# What's difference between super splitter vs x27



## Quentin2 (Jan 27, 2014)

I saw a fiskars super splitter at wal mart it looked just like the pics of the x27.  Does anybody know what the difference is between these two?


----------



## bmblank (Jan 27, 2014)

Year it was made as far as I can tell.

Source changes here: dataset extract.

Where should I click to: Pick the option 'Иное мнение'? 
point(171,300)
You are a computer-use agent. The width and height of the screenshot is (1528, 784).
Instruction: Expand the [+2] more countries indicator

And color of the handle.


----------



## BobUrban (Jan 27, 2014)

Gerber is the same as well - I have the Gerber edition in Grey and black.


----------



## Quentin2 (Jan 27, 2014)

BobUrban said:


> Gerber is the same as well - I have the Gerber edition in Grey and black.


So does the Gerber edition say x27 anywhere on it?  This super splitter at walmart doesn't have x27 anywhere on it, the blade I believe was black while the pics of x27 were silver.  I almost bought it but I was worried that somehow it was a lesser version and I wouldn't get the legendary results.


----------



## bmblank (Jan 27, 2014)

Quentin2 said:


> legendary results.


Legend, WAIT FOR IT...


----------



## CenterTree (Jan 27, 2014)

I think the x27 has the non-slip-grip (orange ended handle).
http://www2.fiskars.com/Gardening-a...-Axes/X27-Super-Splitting-Axe-36#.UucDsPso5kg


The Spitting Axe has a smoother all black handle (without non-slip end).
http://www2.fiskars.com/Gardening-a...ting-Axes/Super-Splitting-Axe-36#.UucD_vso5kg


Personal preference.


----------



## Quentin2 (Jan 27, 2014)

CenterTree said:


> I think the x27 has the non-slip-grip (orange ended handle).
> http://www2.fiskars.com/Gardening-a...-Axes/X27-Super-Splitting-Axe-36#.UucDsPso5kg
> 
> 
> ...


Thanks, I guess if I wasn't too lazy I coulda googled it myself.  I was mainly concerned with the head being a different material or different geometry, doesn't look like that's the case.


----------



## CenterTree (Jan 27, 2014)

I believe they are identical as far as the head goes. (different color though)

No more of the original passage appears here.